AI-driven energy forecasting for buildings faces a structural deadlock: data heterogeneity demands diverse training data from many buildings, yet privacy regulations prevent cross-building data aggregation. Conventional transfer learning relies on metadata (e.g., building type, climate zone) for source selection—information stripped away by anonymization.

The PPTL framework resolves this by learning similarity directly from anonymized time-series dynamics. Three modular components work in sequence:

Encoder (TS2Vec): An unsupervised contrastive encoder maps multivariate time series into a representation space where buildings with similar operational patterns cluster naturally.
Strategy controller: Cosine distance in the learned space ranks candidate sources, enabling data-driven source selection without metadata.
Forecaster (TiDE): A lightweight MLP-based encoder–decoder is pretrained on the most similar sources and fine-tuned on the target building.

Key results on 89 real-world buildings:

Median MSE reductions of 27–31% over no-transfer baselines
Improvements in 99.2% of configurations (353/356)
Only 0.51% of the communication bandwidth compared to federated learning

Citation

If you use this code, please cite:

W. Choi, S. Lee, M. Langtry, R. Choudhary, "Privacy-preserving transfer learning
framework for building energy forecasting with fully anonymized data,"
Applied Energy, 2026.

Installation

Prerequisites

Python 3.10 (Python 3.11 is not supported)
CUDA-compatible GPU (recommended)
uv package manager

Install Dependencies

uv sync

This will install all required dependencies including PyTorch, Darts, Optuna, and other necessary packages as specified in pyproject.toml.

Dataset Setup

The experiments use the Cambridge University Estates Building Energy Archive dataset. Follow these steps to set up the dataset:

cd datasets
git clone https://github.com/EECi/Cambridge-Estates-Building-Energy-Archive.git

# Reset to the specific commit used in the paper's experiments
git reset --hard b2f5d4e

The dataset should be located at datasets/Cambridge-Estates-Building-Energy-Archive/ relative to the repository root.

Experimental Workflow

The PPTL framework follows a 4-step workflow, preceded by a one-time hyperparameter tuning step (Step 0). Steps must be executed in order:

Step 0: Hyperparameter Tuning (One-time Prerequisite)

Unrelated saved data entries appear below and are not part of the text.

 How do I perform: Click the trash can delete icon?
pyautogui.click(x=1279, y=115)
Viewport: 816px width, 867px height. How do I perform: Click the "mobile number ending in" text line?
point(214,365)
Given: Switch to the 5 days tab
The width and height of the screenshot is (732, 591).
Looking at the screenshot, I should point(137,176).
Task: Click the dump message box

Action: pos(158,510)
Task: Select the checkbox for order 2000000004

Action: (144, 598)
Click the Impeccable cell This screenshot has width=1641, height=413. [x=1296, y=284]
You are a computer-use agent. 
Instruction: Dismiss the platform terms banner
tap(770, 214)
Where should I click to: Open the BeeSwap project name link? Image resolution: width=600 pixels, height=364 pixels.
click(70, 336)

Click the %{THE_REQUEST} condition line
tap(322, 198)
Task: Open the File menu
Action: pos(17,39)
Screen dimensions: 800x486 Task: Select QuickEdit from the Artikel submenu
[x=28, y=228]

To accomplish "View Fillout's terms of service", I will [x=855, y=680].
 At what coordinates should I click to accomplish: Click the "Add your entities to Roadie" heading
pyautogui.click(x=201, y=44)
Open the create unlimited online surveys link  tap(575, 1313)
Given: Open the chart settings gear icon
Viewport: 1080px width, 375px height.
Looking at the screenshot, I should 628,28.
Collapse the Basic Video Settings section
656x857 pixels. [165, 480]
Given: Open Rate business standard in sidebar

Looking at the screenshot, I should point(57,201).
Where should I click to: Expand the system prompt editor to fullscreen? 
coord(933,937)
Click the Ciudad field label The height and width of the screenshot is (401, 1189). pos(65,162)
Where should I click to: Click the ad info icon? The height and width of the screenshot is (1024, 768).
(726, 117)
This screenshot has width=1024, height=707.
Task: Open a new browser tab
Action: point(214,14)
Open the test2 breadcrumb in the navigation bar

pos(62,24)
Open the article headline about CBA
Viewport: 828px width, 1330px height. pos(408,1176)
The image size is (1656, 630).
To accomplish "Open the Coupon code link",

Script: scripts/tune_hyperparameter.py

Performs hyperparameter optimization for the TiDE forecaster using Optuna (400 trials with Tree-structured Parzen Estimator and Asynchronous Successive Halving pruning).

Output: SQLite database at output/assets/tide-hypertune.db.

Step 1: Unsupervised Encoder Training

Script: scripts/train_encoder.py

Trains TS2Vec contrastive encoders for each target building. For each target, an encoder is trained on data from all 88 other buildings (leave-one-out), constructing the representation space used for similarity assessment.

Output: Encoder weights at output/assets/weights/encoder_b{bid}.pt for each building.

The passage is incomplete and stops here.